2011-11-02

Screw the straight-and-narrow, I say!

The injunction to STAY ON THE PATH is one of those literary conceits that we take for granted. But all sorts of aspects of this idea annoy the hell out of me.

It is developed from an idea formed in the early Christian church which supposed that temptation, sin and wickedness were all around, but that if you keep your mind focussed on the attainment of a state of grace, and hence unity with God, you would be free from temptation, sin, and wickedness.

This allowed the Christians to introduce to our culture the idea that remains to this day: that everyone is subject to constant temptation; that it is difficult for everyone to resist, and that therefore those who resist are strong and virtuous, while those who do not are weak and wicked.

If your aim is to help others to avoid wickedness (however you may wish to define it), this is surely a valuable idea; but it is fundamentally wrong-headed. It assumes that all people are basically the same; that all have the same priorities, the same desires, and that all would, if they could, aspire to the same lifestyle, aspire to the same set of virtues. We see the consequences of this today: a huge range of behaviours are diagnosed (via the painfully dichotomous DSM) as illnesses – to be cured, treated or controlled – through the general acceptance by the mental health profession that someone who is excessively different will suffer as a result of his difference. I can (thoroughly unfairly) sum this up by the ruthlessly simplistic statement that "conformity is directly proportional to happiness".

Weirdly, the evidence is against this. You can see it for yourself, looking at crime, and criminal lifestyles in general. The crimes that I like to focus people's attention on are very petty theft (taking a pen home from the office) and petty fraud (exaggerating on an insurance claim form). It so happens that I can't do either of these (though I may have been capable of the former in the past). Many, many people have done one or the other or both. I know someone who happily takes apples from his neighbour's tree (for which he has to reach over the fence), but would never take leeks from his neighbour's vegetable patch (even though they are physically more accessible).

What leads people to choose to do some of these things but not others? I encounter two explanations. Sometimes they are kept distinct, sometimes they are combined. I call them "infantile parent" and "pragmatic parent" (neither of these terms is intended judgementally – I don't claim either is good or bad, right or wrong). Infantile Parent claims that people dare to commit petty crimes in proportion to their expectation of being caught or found out. Pragmatic Parent claims that people casually commit petty crimes in proportion to the harm they estimate is done. This equates to the advice always to carry a poor man's wallet.*

I suspect that in terms of what people will permit themselves, there is a very broad range, and the decision to do what is commonly agreed as wrong is taken on the spot, and takes account of an equally broad range of factors. After all, the same people who commit those acts of very petty theft and petty fraud, are those who have publicly declared their support for the illegality of theft and fraud.

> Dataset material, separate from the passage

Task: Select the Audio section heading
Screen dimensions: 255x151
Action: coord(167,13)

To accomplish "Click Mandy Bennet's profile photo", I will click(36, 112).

So we are black and white in our public declarations, but shades of grey in our actual behaviours. How like marriage…

I'm not capable (for all sorts of reasons - some of which may be very obscure) of infidelity. But many many people apparently are. (To such an extent that Marital Fidelity probably ought to be defined as a personality disorder in the DSM.) People who declare, publicly, their intent to faithfulness.

So the idea of the straight and narrow has forced a paradox whereby everyone believes that they must declare that certain things are wrong, even while doing them. I wonder if this is the origin of guilt. I don't know, as it's an emotion that I know by sight and reputation only.

I don't believe that our capacity for understanding others has (oh, all right) evolved in order for us to try to set it aside in favour of rules that we all agree are right, but by which we cannot abide. I believe that our capacity for understanding others enables (many, possibly most of) us to consider the social consequences of each of our actions, and choose freely the social scale of our action (self / immediate family / extended family / close friends / extended network of friends / geographical community / society / nation / the whole of mankind / the planet  (this list is not exhaustive)). Viewed from the point of view of the individual's expected consequences for whichever is his favoured social scale, there is no such thing as crime… though there may still be such a thing as evil.

The injunction at the top of the page in fact becomes an injunction to resist the temptation to favour a social scale below that of the tribe.

(more to follow – an explanation of the picture…)

---

* (In case you haven't come across this, I remember once being advised never to carry my money in an expensive wallet, in case I lost it. Supposedly, whoever picks it up will look inside, and if they find some cash, they'll take it, before returning the wallet. But the decision as to how much cash they take depends on a value judgement of both how much cash there is, and how rich they think you are. If you have an expensive wallet, and there's only a few dollars in it, chances are they'll not take anything. I you have an expensive wallet and there's 500 dollars in it, they'll take the lot, but still return the wallet. If you have a cheap looking wallet and there is only a few dollars, they'll take them, but if there's a lot of money they'll think twice about depriving you of it. 


I'm not sure how much credence to give this. After all, the chances of the wallet being picked up by someone less sensitive than this are probably pretty high. One of my schoolteachers kept a typewritten note in his wallet that said "anyone who finds this can keep the cash if they return the rest".)